Artificial intelligence may be the province of machines, but it also reveals much about the human intelligence it mimics. Looking to replicate and expand on our mental abilities in artificial intelligence systems, we turn an engineer’s eye on our own intellects, says philosopher Jens Kipper.
He joined Rochester’s faculty this year, as an assistant professor of philosophy. He specializes in the philosophy of mind and the philosophy of language.
Kipper bolsters Rochester’s research prowess in fundamental philosophical questions related to thought and language, says Randall Curren, chair of the Department of Philosophy, while also strengthening opportunities for collaboration with the departments of linguistics and computer science, and the Goergen Institute for Data Science. “At one end of the philosophy of artificial intelligence spectrum are questions about the nature of intelligence, and at the other end of the spectrum are immensely important questions about the social and ethical aspects of artificial intelligence,” Curren says. Kipper spans both.
He earned his PhD in philosophy at the University of Cologne in 2012 and later joined the faculty at the University of Bielefeld in Germany. At Cologne and Bielefeld, he taught courses on such topics as perception, scientific explanation, consciousness, and mental content. He’s the coauthor of Research Ethics: An Introduction, with Thomas Fuchs and others (Metzler, 2010) and the author of A Two-Dimensionalist Guide to Conceptual Analysis (Ontos, 2012).
Answers with Jens Kipper
There’s a kind of information that we call objective. For example, the city of Rochester’s geographic coordinates. It’s true no matter where you are or what your point of view is.
There’s also another kind, which we can call “self-locating” information. It locates you in relation to something else. For example, if I say you and I are two meters apart, that tells us something about our relation to each other. The truth of that statement depends on your location, and when you move through time and space, it changes. Much of the information we get is self-locating.
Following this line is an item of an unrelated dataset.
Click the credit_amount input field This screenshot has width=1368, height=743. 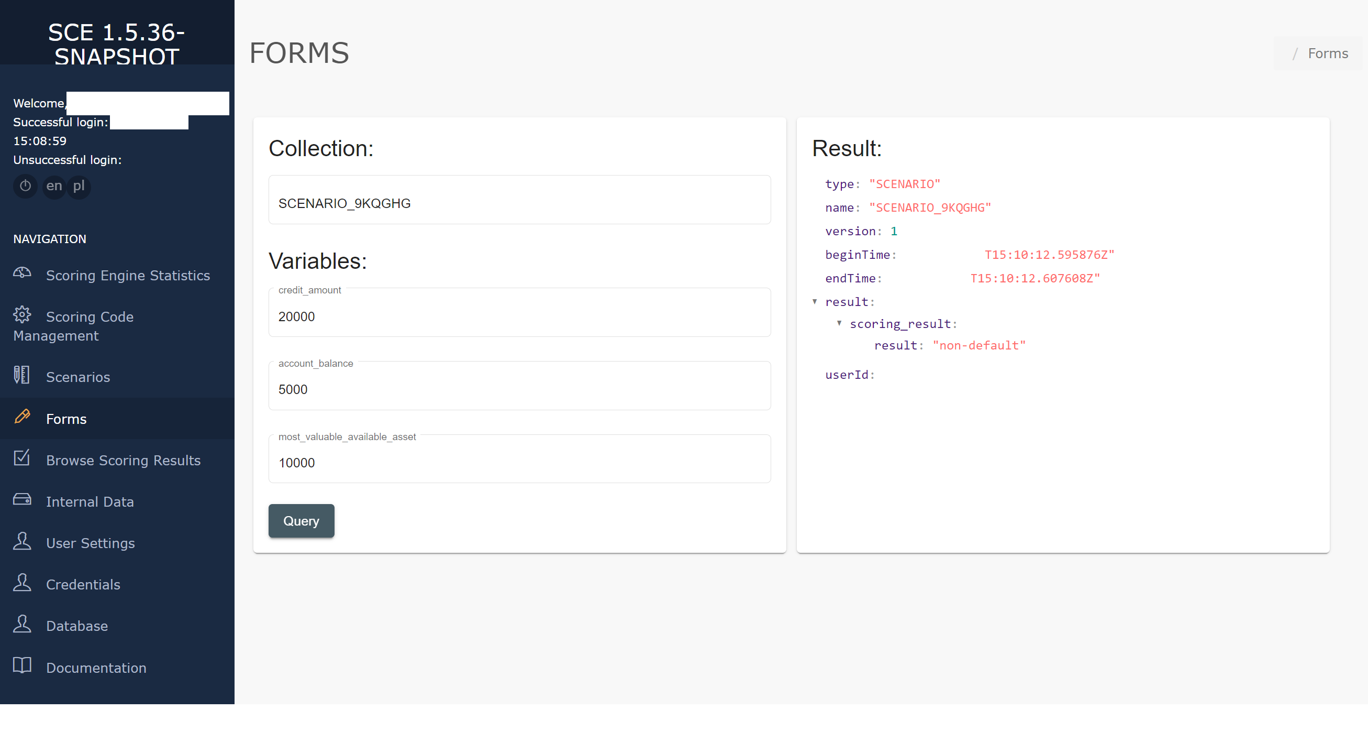(x=519, y=317)
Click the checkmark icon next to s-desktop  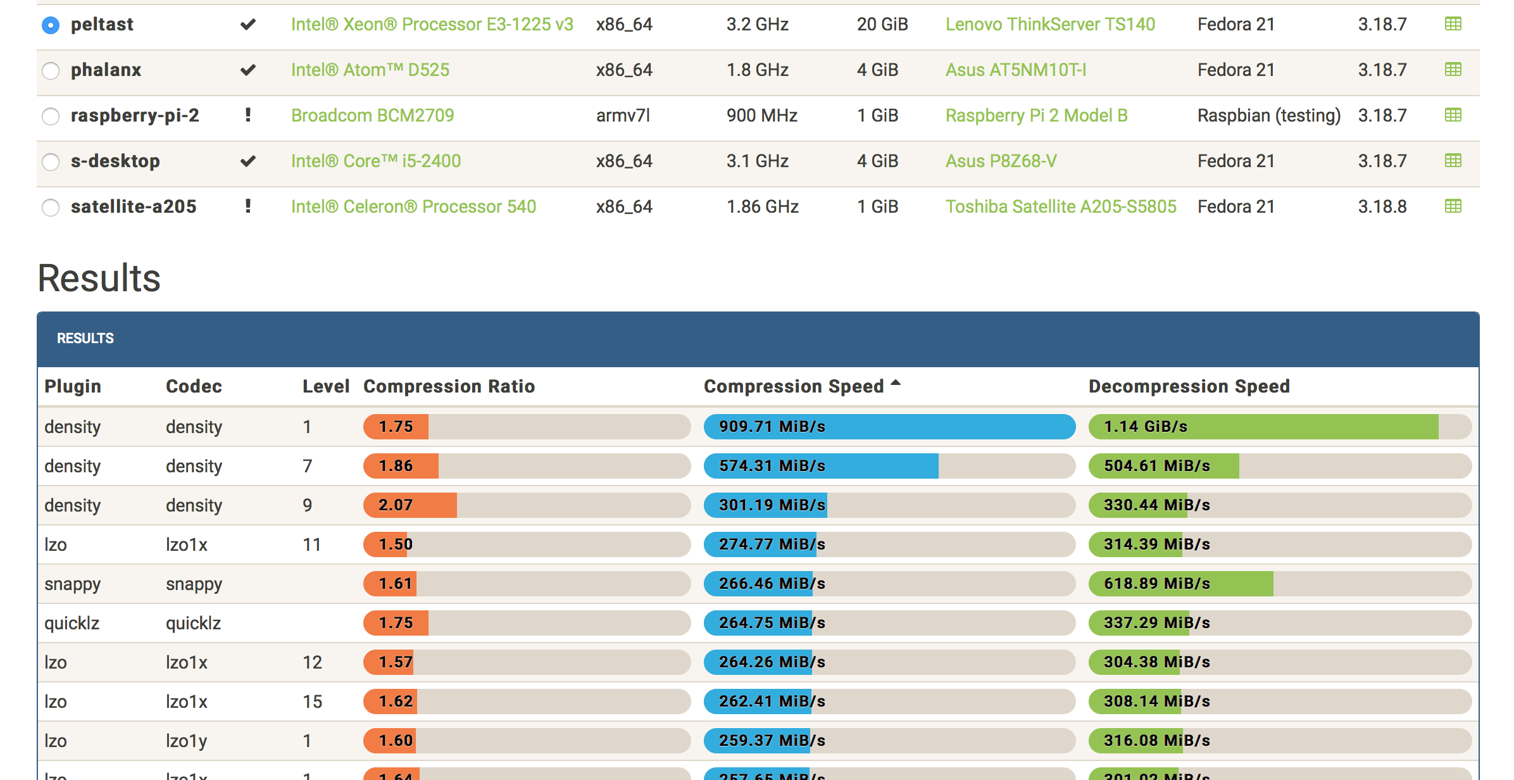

Two-dimensional semantics is a theory of meaning and information content that is useful in characterizing how the objective and the self-locating information we receive are coordinated. A big part of my work involves understanding exactly how this works.
It’s a topic that is important for artificial intelligence. Think of a self-driving car. It has to navigate its environment. It’s receiving GPS information, and that’s objective. But it also needs information about its relation to the cars around it—that’s self-locating information. And the car has to integrate all of that.
One thing that I think is interesting about artificial intelligence is that it gives us a different perspective on ourselves. When we’re trying to understand how we should build something that solves a certain problem, we are also considering ourselves from an engineer’s point of view.
Intelligence involves data compression. It’s a term from computer science. For example, you take a picture and then you compress it so that you can keep it using less storage space. Human cognition is all about compressing data. Every second, our senses get huge amounts of information from our environment. We can’t attend to all of it, and much of it isn’t very important to us.
But seeing important patterns is absolutely crucial in cognition, and it’s a central reason why artificial systems have struggled with these kinds of tasks. Here’s an example: the first time a computer beat the world chess champion in a game of chess was 1997. At that time, computers struggled to recognize faces. Intuitively, you’d probably think playing chess was a more sophisticated problem for the computer to solve. After all, small children recognize faces, but they don’t play chess. But a major problem in facial recognition is that a face has so many different features—and the crucial part is focusing on the right kind of features. We’ve evolved to be particularly good at compressing data. We’re good at filtering the patterns that matter to us.
Artificial intelligence involves many ethical issues. I have a background in applied ethics, and I’ve introduced a course on the philosophy of artificial intelligence. I’m talking with students about the future of jobs, and privacy, and biases. For example, when you train an artificial neural network, you need to provide a lot of data. But our society has racial and gender biases, and that’s reflected in the data we’re putting in machines. They’re going to perpetuate our biases; it’s a big issue. You’d think machines are neutral, or even beautifully objective. But they’re also the product of the information they get. If the data is biased, that will be reflected in the judgments that machines make—and we might not even notice.
One thing I immediately noticed when I came to Rochester, and to the philosophy department, is that people are very open to interdisciplinary collaboration. There are universities where people in the sciences or engineering, for example, say, “Oh, philosophers….” And I haven’t had that experience at all. Much of my work closely connects with other fields. But I’m not a computer scientist, and when I work on artificial intelligence, it’s really important to connect with people who have a certain expertise and exchange information with them. In Germany, I taught an artificial intelligence course, but it was for philosophy majors. Here, I have a mix of students—computer science majors, philosophy majors, engineering majors, economics majors. Artificial intelligence connects to so many different things, and it’s nice not to have a uniform cohort of students.
I’m also going to be teaching a new course on philosophy and science fiction. When the topic you’re teaching is very theoretical, it’s not always easy for students to find a way in. But if you have a fictional text where the characters face certain kinds of problems that are philosophically relevant, it’s more vivid. It’s a version of the “thought experiments” that philosophers often use, and I’ve found it’s a great way of teaching philosophy.